═══ Excerpt to read ═══

The legal entitlement of employees in Ireland to a number of employer-paid sick days per year at 70% of normal pay, subject to a daily cap.
Ireland had no statutory sick pay before 2023, so many hospitality handbooks are silently out of date. Employees qualify after 13 weeks' service and must provide a medical cert from day one of absence. The number of covered days has been designed to increase in phases, so verify the current entitlement each year. Failing to pay SSP is recoverable at the WRC as an unlawful deduction from wages.
The employee can bring a complaint to the WRC, where unpaid SSP is treated like any other unlawful deduction from wages — with compensation awards on top of the arrears. Given the modest daily amounts involved, refusing SSP is one of the worst risk-to-saving ratios in employment law.

═══ Data shown ═══

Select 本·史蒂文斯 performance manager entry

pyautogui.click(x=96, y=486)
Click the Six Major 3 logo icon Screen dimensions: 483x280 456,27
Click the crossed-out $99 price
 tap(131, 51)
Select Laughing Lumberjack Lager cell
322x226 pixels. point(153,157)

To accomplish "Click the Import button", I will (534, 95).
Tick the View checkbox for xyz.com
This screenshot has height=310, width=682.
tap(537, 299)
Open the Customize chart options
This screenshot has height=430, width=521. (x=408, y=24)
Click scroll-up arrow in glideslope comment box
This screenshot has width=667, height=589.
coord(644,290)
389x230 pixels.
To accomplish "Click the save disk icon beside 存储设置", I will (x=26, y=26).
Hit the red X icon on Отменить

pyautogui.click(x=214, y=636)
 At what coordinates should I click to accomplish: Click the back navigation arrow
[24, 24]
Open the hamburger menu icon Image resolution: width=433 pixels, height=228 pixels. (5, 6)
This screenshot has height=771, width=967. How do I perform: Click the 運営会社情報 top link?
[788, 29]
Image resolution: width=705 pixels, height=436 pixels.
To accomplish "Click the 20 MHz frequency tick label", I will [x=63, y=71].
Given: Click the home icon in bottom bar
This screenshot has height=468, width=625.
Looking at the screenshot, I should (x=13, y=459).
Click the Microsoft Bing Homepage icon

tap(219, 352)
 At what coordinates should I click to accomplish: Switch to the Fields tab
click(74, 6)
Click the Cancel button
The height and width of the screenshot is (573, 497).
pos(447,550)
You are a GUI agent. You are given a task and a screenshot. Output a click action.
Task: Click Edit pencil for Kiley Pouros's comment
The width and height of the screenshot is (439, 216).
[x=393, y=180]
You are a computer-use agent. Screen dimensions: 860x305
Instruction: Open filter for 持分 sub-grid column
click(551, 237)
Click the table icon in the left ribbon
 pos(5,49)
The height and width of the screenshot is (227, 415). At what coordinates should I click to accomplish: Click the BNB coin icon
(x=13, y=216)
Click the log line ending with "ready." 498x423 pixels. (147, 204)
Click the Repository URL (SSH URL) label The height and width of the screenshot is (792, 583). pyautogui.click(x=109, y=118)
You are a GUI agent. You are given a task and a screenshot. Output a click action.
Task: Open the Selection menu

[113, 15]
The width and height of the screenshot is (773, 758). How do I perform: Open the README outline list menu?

═══

• [List of tasks]:
• a. In the text on Irish statutory sick pay, restate the paragraph beginning "Ireland had no statutory sick pay before 2023" as a short bulleted list that keeps its main facts.
• b. Write the next few sentences of the text on Irish statutory sick pay, picking up after its final sentence.

• [Answers for the exercise]:
• a.
- Ireland had no statutory sick pay before 2023, so many hospitality handbooks are out of date.
- Employees qualify after 13 weeks' service.
- A medical cert is required from the first day of absence.
- The number of covered days increases in phases, so the current entitlement should be checked each year.
- Unpaid SSP can be recovered at the WRC as an unlawful deduction from wages.

• b.
Yes — statutory sick pay requires a medical certificate from day one of the absence, and the employee must have at least 13 weeks' continuous service. Your policy can be more generous (many employers don't demand certs for single days of company sick pay), but the statutory entitlement is cert-dependent.
The Sick Leave Act 2022 introduced employer-paid statutory sick leave, paid at 70% of normal earnings up to a daily cap, with the number of covered days designed to increase in phases. Check the current entitlement for this year — handbooks written even recently may quote an out-of-date figure.